Воспоминания о Владимире Угольнике дочери гитариста Марии Русско

Игрок в джаз

О Владимире Угольнике до сих пор говорят в настоящем времени. Родные, многочисленные ученики и еще более многочисленные поклонники... В этом году планировался его сольный концерт, и на минских афишах имя Угольника по–прежнему печатается крупными буквами, но услышать его виртуозную музыку теперь можно лишь в концертах–посвящениях. Ближайший состоится в апреле, в дни фестиваля–конкурса Virage Guitars, финалистов которого определят через неделю. Два года назад Владимир Угольник возглавлял жюри на этом форуме. А сейчас белорусские гитаристы готовят концерт памяти своего друга, кумира и учителя.



Он был большим, колоритным и непредсказуемым. Точно таким, как его талант. Хард–рок, джаз и старинная лютневая музыка в исполнении Угольника нередко собирали в одном зале настолько разных людей, что возможность их встречи где–либо еще могла быть только случайной. Так же непринужденно его авторские композиции сплетали хэви–метал с кантри, а блюз с фолком... Этот феноменальный человек запросто мог сымпровизировать онлайн–концерт на радио или в художественной галерее между сессиями в Белгосуниверситете культуры и искусств (в последние годы Владимир Петрович заведовал там кафедрой эстрадного искусства), мог записать акустический мультиинструментальный альбом, исполнив партии всех инструментов. Он не считал зазорным выступать на престижных сценах и международных фестивалях чуть ли не одновременно с концертами в пабах и ресторанах, повсюду демонстрируя свою невозможную, сверхскоростную технику игры на гитаре... А еще работал с цирковыми оркестрами (в том числе в Польше и Чехии), создавал музыку для театров, радио, кино и телевидения и мечтал, чтобы когда–нибудь «археологи раскопали мою гитару и чтобы при раскопках Минска не было видно последствий военных действий»...

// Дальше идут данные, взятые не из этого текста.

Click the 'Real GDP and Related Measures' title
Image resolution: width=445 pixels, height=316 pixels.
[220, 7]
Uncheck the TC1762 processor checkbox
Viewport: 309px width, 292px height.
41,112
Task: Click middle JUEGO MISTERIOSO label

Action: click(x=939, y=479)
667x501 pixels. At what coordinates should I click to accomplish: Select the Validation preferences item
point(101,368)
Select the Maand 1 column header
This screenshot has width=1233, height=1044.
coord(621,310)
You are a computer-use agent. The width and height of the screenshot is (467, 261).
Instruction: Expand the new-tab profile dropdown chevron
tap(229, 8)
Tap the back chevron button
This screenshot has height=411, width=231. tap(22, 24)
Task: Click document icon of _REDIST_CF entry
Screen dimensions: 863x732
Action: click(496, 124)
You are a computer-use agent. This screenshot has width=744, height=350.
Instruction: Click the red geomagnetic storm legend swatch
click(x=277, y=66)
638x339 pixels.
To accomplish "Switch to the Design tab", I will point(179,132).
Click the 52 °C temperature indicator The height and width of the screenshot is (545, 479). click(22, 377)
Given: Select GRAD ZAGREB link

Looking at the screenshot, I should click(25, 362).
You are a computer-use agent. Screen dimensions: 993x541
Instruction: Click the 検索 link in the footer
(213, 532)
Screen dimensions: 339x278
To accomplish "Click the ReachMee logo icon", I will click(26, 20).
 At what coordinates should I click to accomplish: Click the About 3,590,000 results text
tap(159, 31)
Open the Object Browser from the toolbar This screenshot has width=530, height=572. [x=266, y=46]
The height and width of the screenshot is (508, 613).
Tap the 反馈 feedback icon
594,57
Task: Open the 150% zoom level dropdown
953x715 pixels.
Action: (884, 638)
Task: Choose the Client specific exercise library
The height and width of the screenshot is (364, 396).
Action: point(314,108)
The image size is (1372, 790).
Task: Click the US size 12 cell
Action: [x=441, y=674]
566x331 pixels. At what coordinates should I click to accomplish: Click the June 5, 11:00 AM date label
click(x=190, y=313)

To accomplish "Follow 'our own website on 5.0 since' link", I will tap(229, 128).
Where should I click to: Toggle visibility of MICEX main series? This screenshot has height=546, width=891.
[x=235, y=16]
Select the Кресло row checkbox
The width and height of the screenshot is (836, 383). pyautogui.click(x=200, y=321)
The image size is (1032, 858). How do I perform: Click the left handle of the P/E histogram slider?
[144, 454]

Владимир Угольник искренне верил, что музыка способна гасить любые конфликты, и сам умудрялся жить как будто даже без стрессов, производя впечатление человека благополучного во всех отношениях. Умел доверять и прощать, практически не знал больниц и на свою преподавательскую кафедру поднимался с не меньшим удовольствием, чем на сцену. Студенты обожали нестандартного учителя, ведь о музыке и юности он знал все: в свое время имя Угольника упоминалось разве что в связи с первыми минскими хиппи, рок–группами и запрещенными концертами. Было и такое, когда ради возможности играть то, что официально не одобрялось, он бросил школу, после его дважды исключали из музыкального училища... Впрочем, многолетнее разучивание скрипичных этюдов не пропало даром. Тайны из своей фантастической техники игры Владимир Петрович никогда не делал, «непедагогично» рассказывая, как пытался совместить нудные упражнения с чтением «Капитана Сорви–голова» и преуспел, уступив контроль за пальцами подсознанию. Позже редкая музыкальная память помогала Угольнику перекладывать на ноты мелодии «вражеских» радиостанций, чтобы уже назавтра исполнять их на танцах. К слову, так же легко ему давались языки. Не только спеть, но и поддержать беседу Владимир Угольник мог на многих, далеко не самых популярных языках и даже по–цыгански...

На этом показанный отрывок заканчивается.